## AUSGEWÄHLTER TEXT

# Welcher Protektorrucksack für Touren und Bikepark?



## Undertaker (24. Mai 2016)

Hallo zusammen,

möchte nun öfter einen Bikepark besuchen und bin daher auf der Suche nach einem Protektor für den Rücken.

Ein Rucksack von EVOC z.B. den FR lite oder den Enduro blackline finde ich optisch schonmal ganz gut.
Bräuchte den Rucksack nur für ein paar kleine Sachen, wie: Trinkblase, Ersatzschlauch, etwas Werkzeug.
Ist so ein Rucksack für den Bikepark geeignet? Oder wäre es doch besser einen richtigen Protektor zu kaufen?

Was könnt ihr empfehlen? Bin recht groß: 194cm.

Danke und Gruß
Daniel


----------



## cxfahrer (24. Mai 2016)

Also rein für Park mit Springen usw fände ich einen Rucksack eher nervig. Und da ist mir auch ein ordentlicher Protektor wichtiger (für den Rücken auch nicht einfach, wenn man lang ist - ich hab den EVOC...). Aber Park kann ja auch Flowtrail bedeuten...?

An den EVOC Rucksack hatte ich auch mal gedacht, den gibts ja in lang und die wo ich kenne sind mit dem recht zufrieden - auf Tour. Hat halt Vorteile, wenn man zB einen zertifizierten Protektor bei einem Endurorennen braucht, der ist ja beim EVOC Rucksack dabei.

## AUFGABEN
1. Suche aus den Datensätzen jede Zeile heraus, die die Zeichenfolge „coordinates“ enthält, und gib sie wieder.
2. Führe die Forumsdiskussion über Protektorrucksäcke für den Bikepark im Anschluss an ihren letzten Satz weiter.
Die Forumsdiskussion und die Datensätze sind voneinander getrenntes Material.

## GESPEICHERTE DATEN
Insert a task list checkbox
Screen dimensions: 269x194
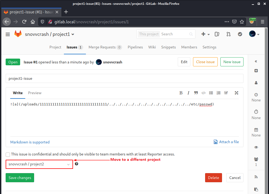pos(226,93)
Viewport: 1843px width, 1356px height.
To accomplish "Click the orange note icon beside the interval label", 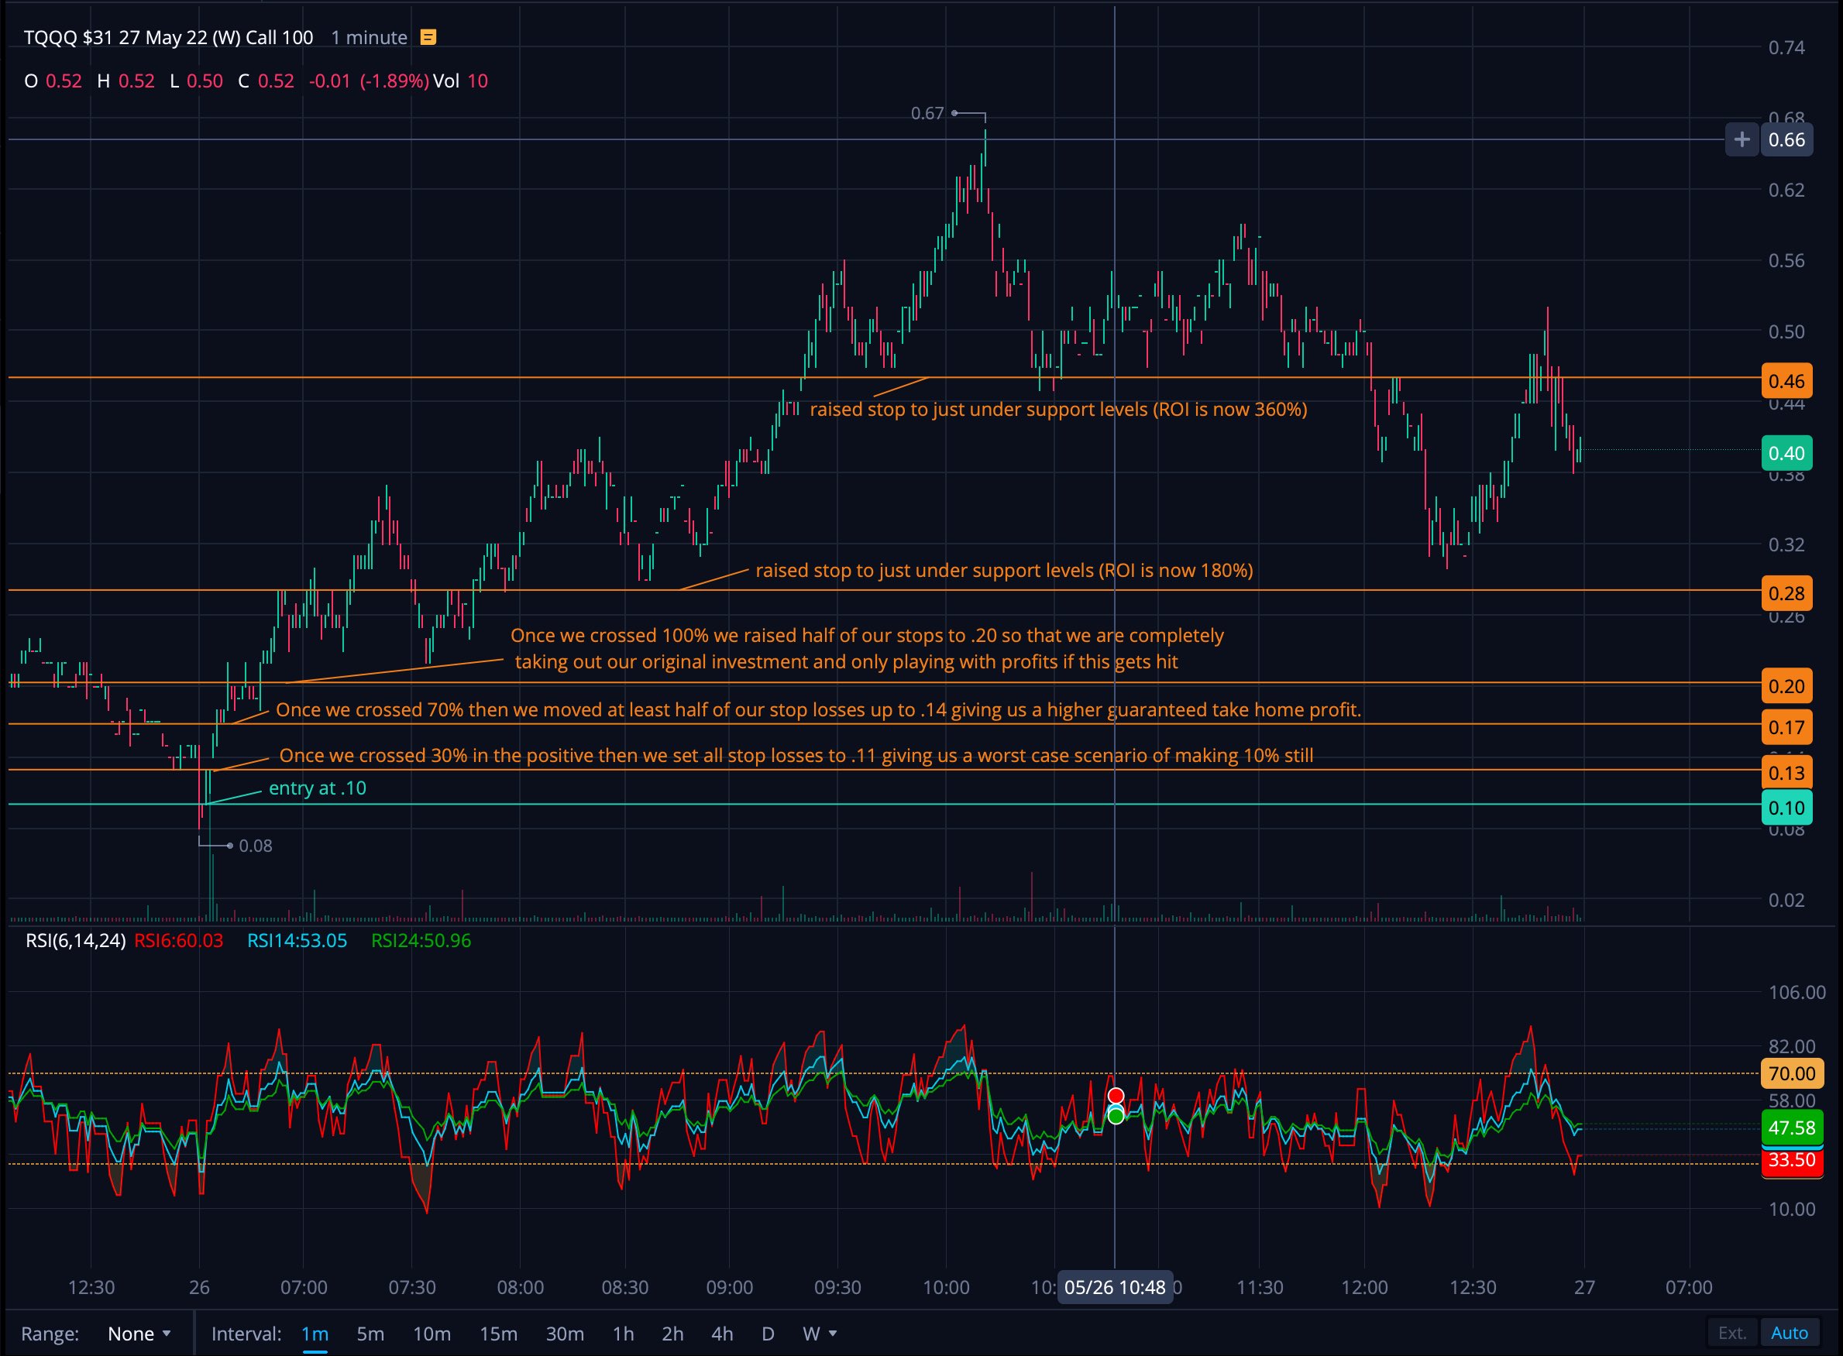I will [x=426, y=37].
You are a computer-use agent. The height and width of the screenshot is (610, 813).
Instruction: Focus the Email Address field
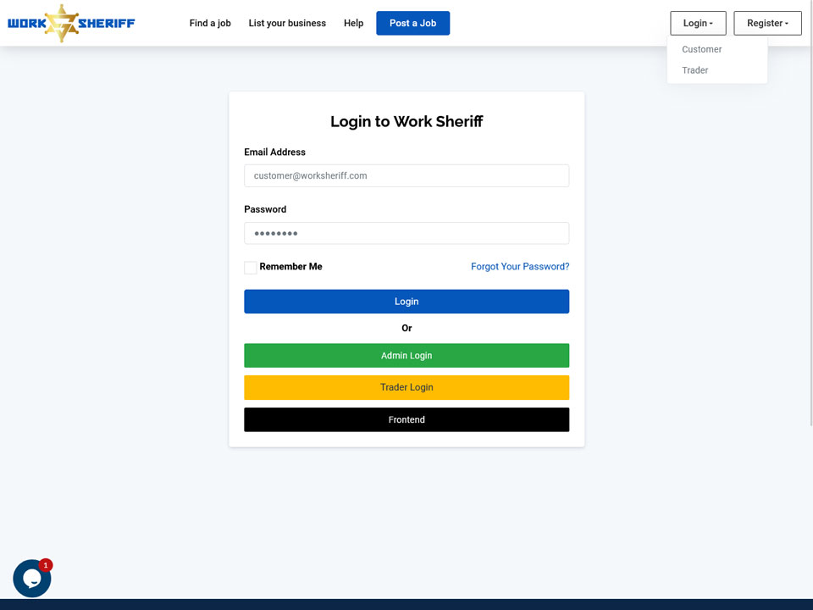407,176
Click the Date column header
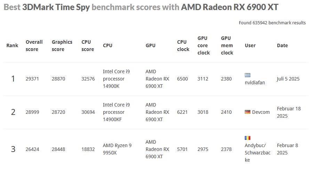 click(282, 45)
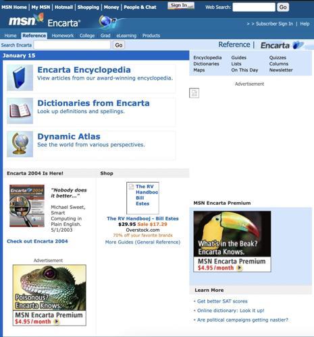Open the Encarta 2004 box thumbnail
This screenshot has height=337, width=314.
[27, 206]
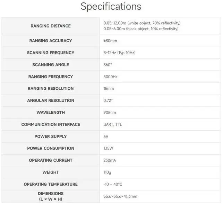This screenshot has height=204, width=222.
Task: Click the 0.72° angular resolution value
Action: pos(108,100)
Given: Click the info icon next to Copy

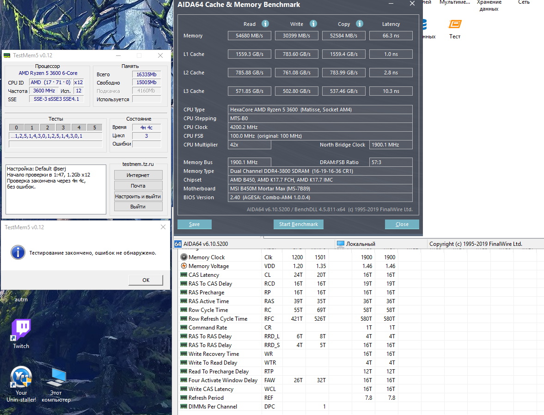Looking at the screenshot, I should [360, 24].
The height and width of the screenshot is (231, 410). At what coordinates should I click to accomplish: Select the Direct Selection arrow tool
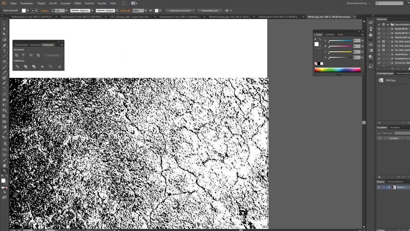coord(4,29)
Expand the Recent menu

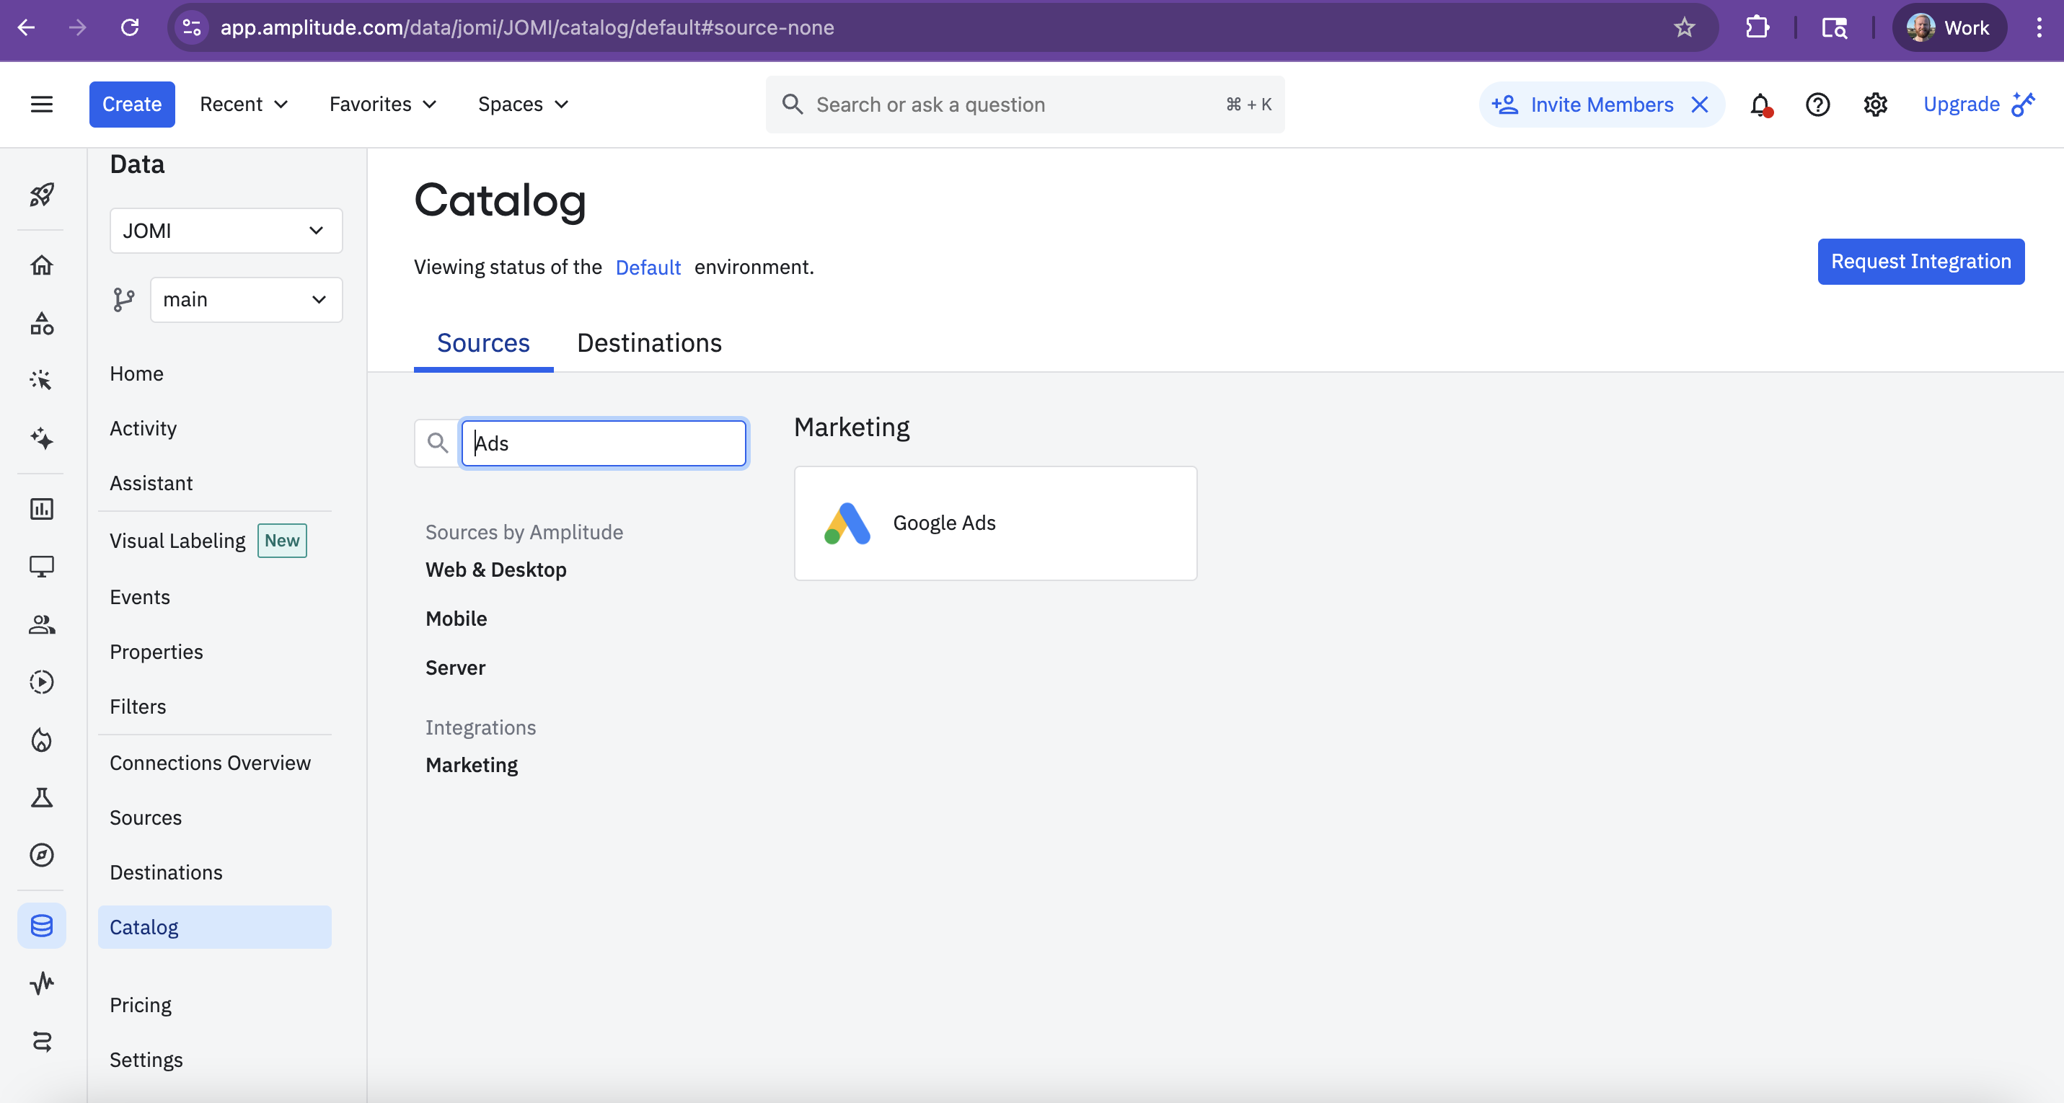(x=244, y=105)
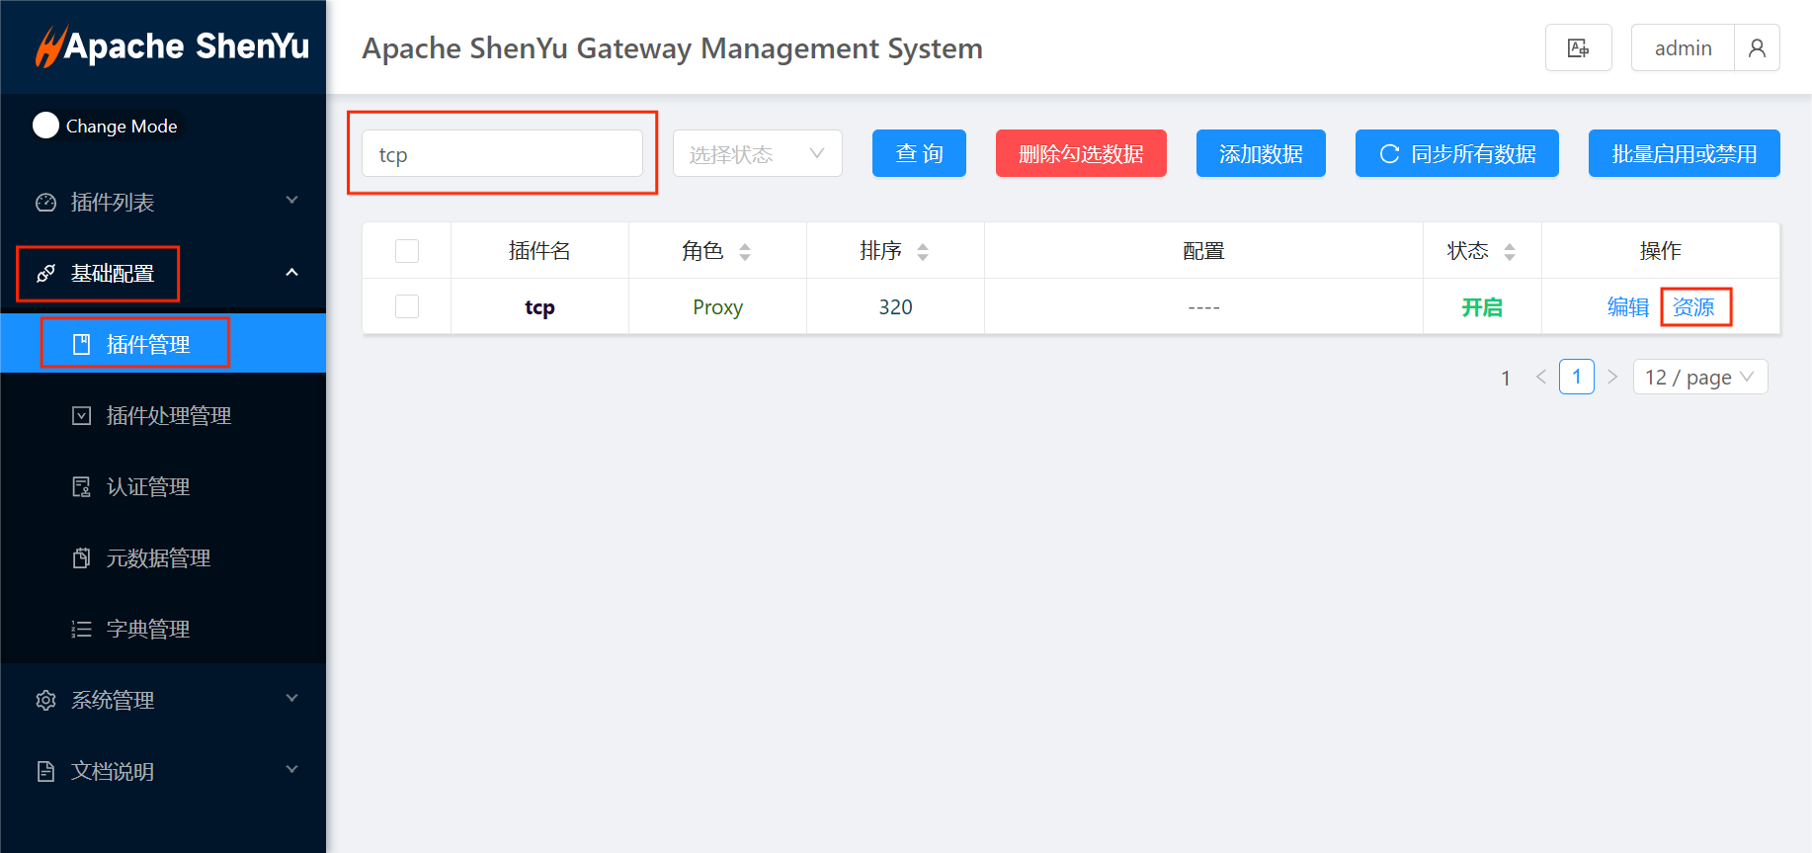The image size is (1812, 853).
Task: Go to the next page arrow
Action: [x=1612, y=377]
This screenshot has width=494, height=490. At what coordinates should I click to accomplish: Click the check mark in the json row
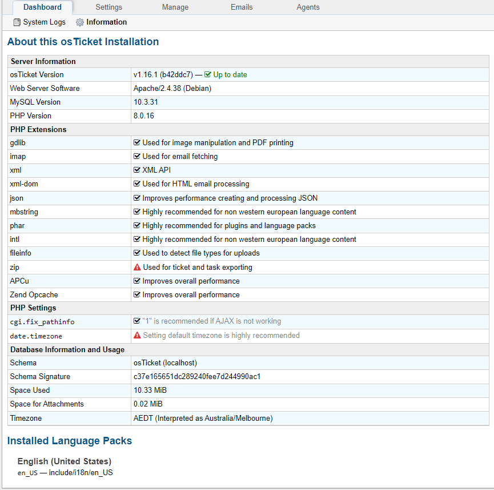point(137,198)
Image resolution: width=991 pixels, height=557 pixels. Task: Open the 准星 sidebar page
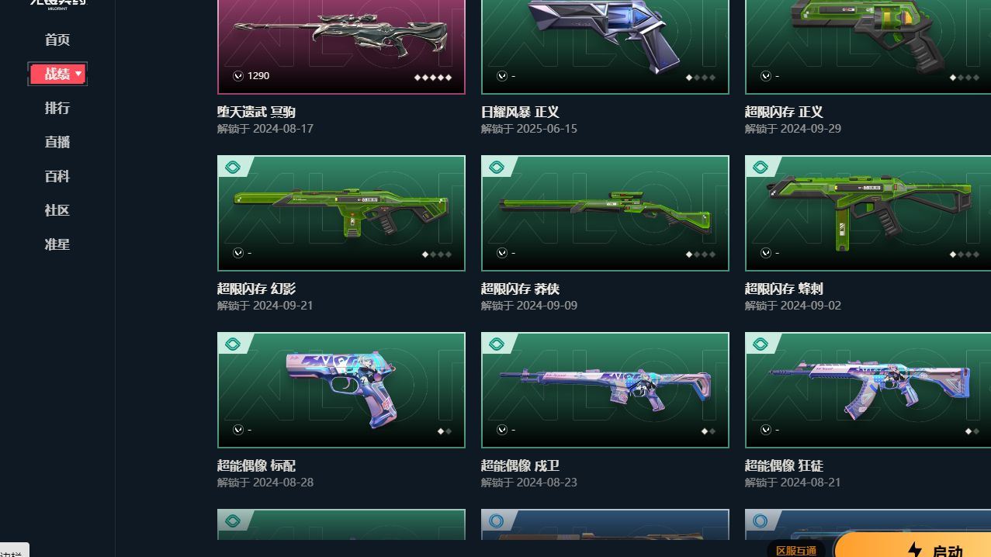click(57, 244)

## SCHRIFTLICHE ANTWORTEN
1.
The height and width of the screenshot is (231, 410). At what coordinates should I click to accomplish: Select the Direct Selection arrow tool
This screenshot has width=494, height=490. At what coordinates should I click to accomplish: Click the check mark in the json row

2.
----------



## MTB-News.de




----------



## Undertaker (24. Mai 2016)

Danke erstmal für diene Antwort!

Welchen EVOC meinst du, den  FR lite oder den Enduro blackline??

Fange gerade erst an mit Bikepark! Flowtrails fahre ich gerne, aber habe auch schon die ersten Sprünge gemacht und würde wohl auch etwas mehr springen, wenn es meine Fahrtechnik zulässt.
Bin bisher einmal ein paar Tage im Park gewesen und hatte nur einen Camelback Rucksack ohne Protektor auf, dieser hat mich überhaupt nicht gestört, da er wirklich gut sitzt.


----------



## cxfahrer (24. Mai 2016)

Undertaker schrieb:


> Danke erstmal für diene Antwort!
> 
> Welchen EVOC meinst du, den  FR lite oder den Enduro blackline??
> ...


 
k.A.

Mich hat ein Rucksack immer total gestört, wenn man zB im Flat gelandet ist ist er verrutscht usw - aber das ist ja individuell von der Statur abhängig.
Bei so normalen Touren wie auf dem Bild reicht mir mein Vaude FR Rucksack - hat halt keinen Protektor (der den Namen verdient), aber er sitzt gut.


----------



## Orby (25. Mai 2016)

Servus. 

Ich fahre den Evoc FR Trail blackline 20 l seit Ende 2014 in der M/L Version bei 1,86m. 
Ist seit dem mein treuer Begleiter im Bikeurlaub, auf Tagestrips und im Park, also mit FullFace Helm wie auch mit normalen Helm. 

Da die meisten Abfahrten länger sind, habe ich gerne die Sachen dabei. Ich trage den Rucksack nicht nur damit er mich schützt beim Einschlag, sondern auch damit er mich vor den Sachen im Rucksack schützt. Ich persönlich will kein Minitool oder Minipumpe von hinten ungeschützt in den Rücken bekommen. 
Zwischenzeitlich teste ich gerade ein Jacket, wobei dann einfach der Protektor aus dem Rucksack kommt bei langen Abfahrten. 

Das Mindergewicht von fast 500 gr gegenüber dem Deuter Attack erkaufst Du dir aber mit einem Einwegprotektor.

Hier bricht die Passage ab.